On the level above the State of the Upper Nile, South Sudan-Strished low above the banks of the Nile River, auxiliary flight operated by US military officers in retirement released a stream of food with food through the city emptied by a fight in South Sudan, a country wrapped in conflict.
Last week’s air drop was the latest in controversial development – private contracting companies led by former American intelligence officers and military veterans provided assistance to some of the deadliest conflicts in the world organized with governments.
The movements are the drive of the global community of assistance that warns more of militarized, politicized and searching trend that could allow governments or fighters to use the help of rescue life to control the hungry civilian populations and advanced war goals.
In South Sudan and Gaza, two profitable American societies led by US veterans of National Security provide assistance in operations supported by South Sudanese and Israeli governments.
American suppliers say they report their security, logistics and intelligence skills to work in auxiliary operations.
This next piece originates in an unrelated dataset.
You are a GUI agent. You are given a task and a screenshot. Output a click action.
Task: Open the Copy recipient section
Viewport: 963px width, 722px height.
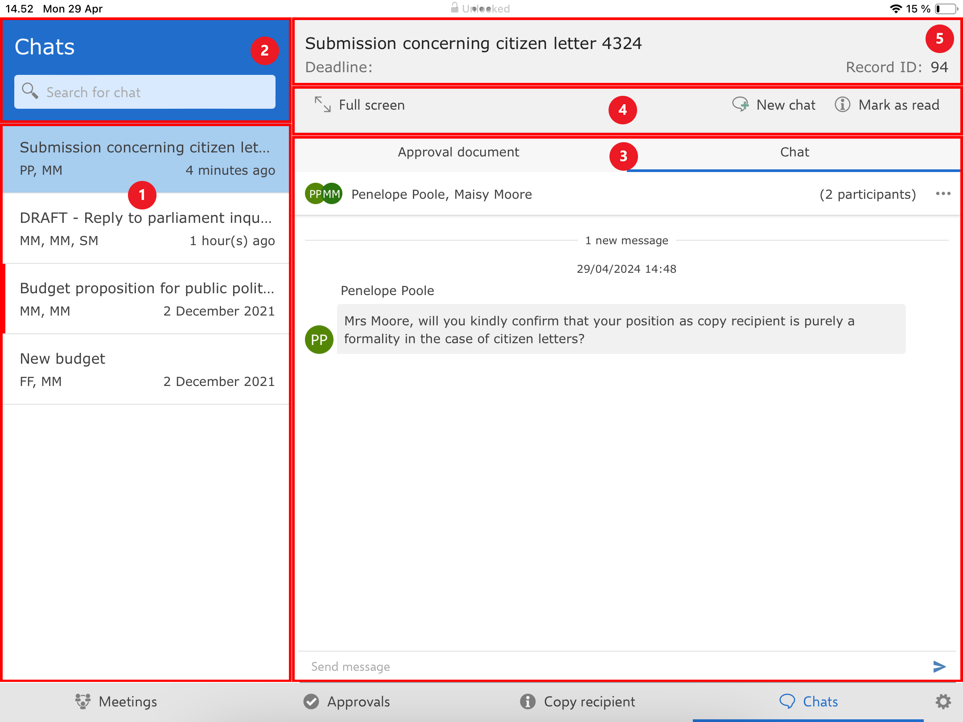tap(577, 701)
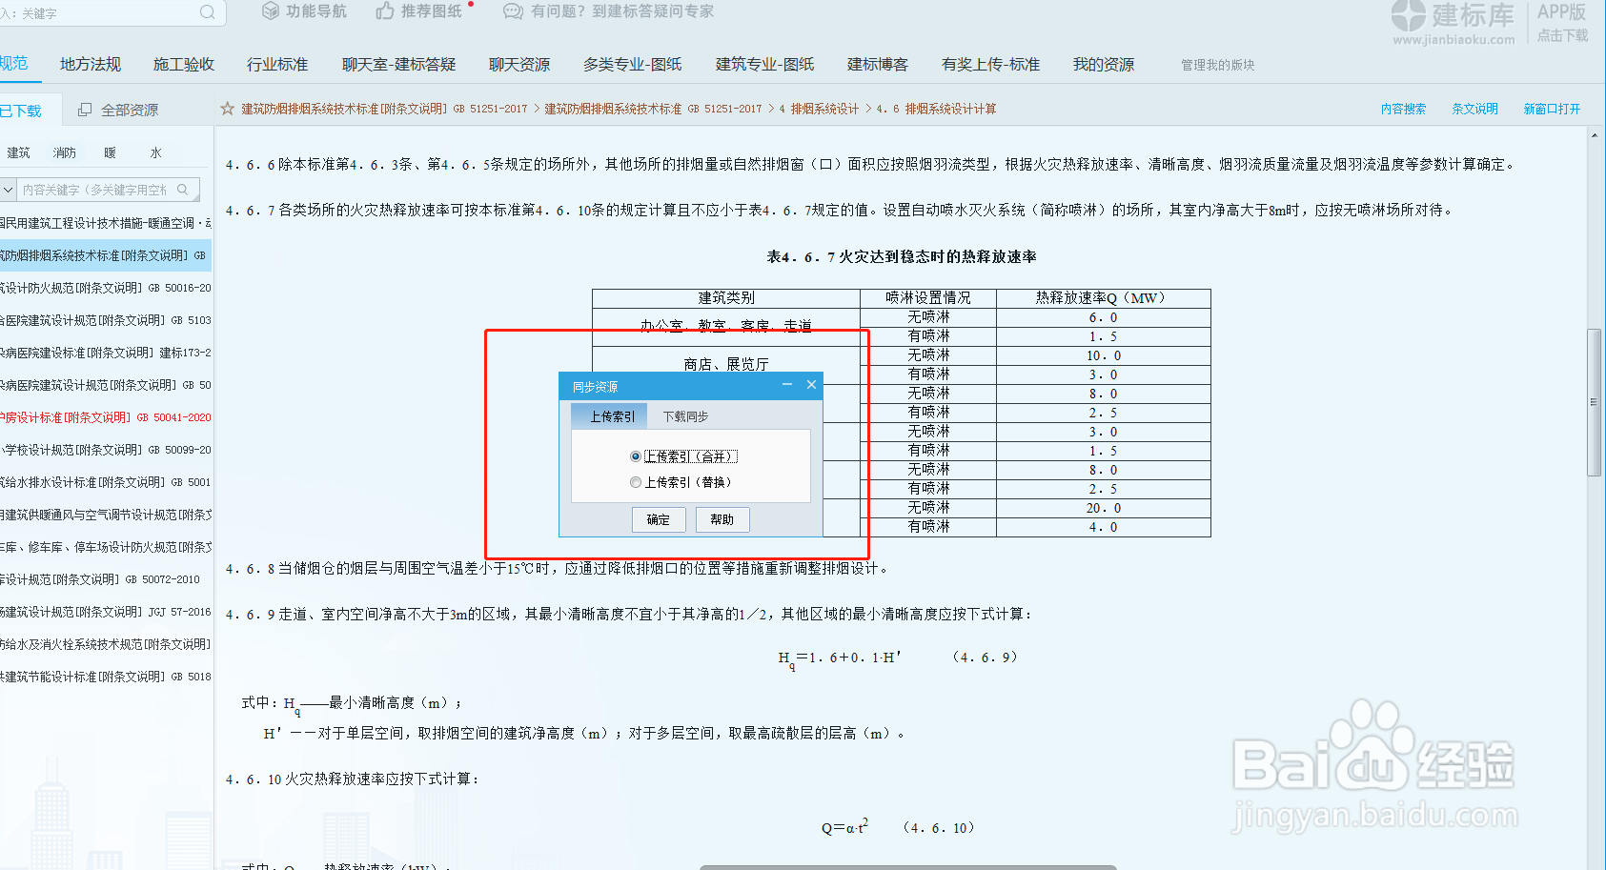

Fograbow, an American company that carried out last week Air dropped through South Sudan, says its goal is to be a “humanitarian” force.
“We worked together for a career in conflict zones. And we know how to basically work very difficult situations,” said Fogbow President Michael Mulroy, retirement officer and former Chief Defense official in the first Trump administration, and spoke at the airport asphalt in Juba, Sudanese capital.
However, the UN and many leading non -profit groups claim that US contracting companies are entering the distribution of help with little transparency or humanitarian experience A, A, is essentially without commitment to humanitarian principles of neutrality and operational independence in war zones.
“What we have learned over the years of success and failure is the difference between logistics operation and security operation and humanitarian operation,” said Scott Paul, director of Oxfam America.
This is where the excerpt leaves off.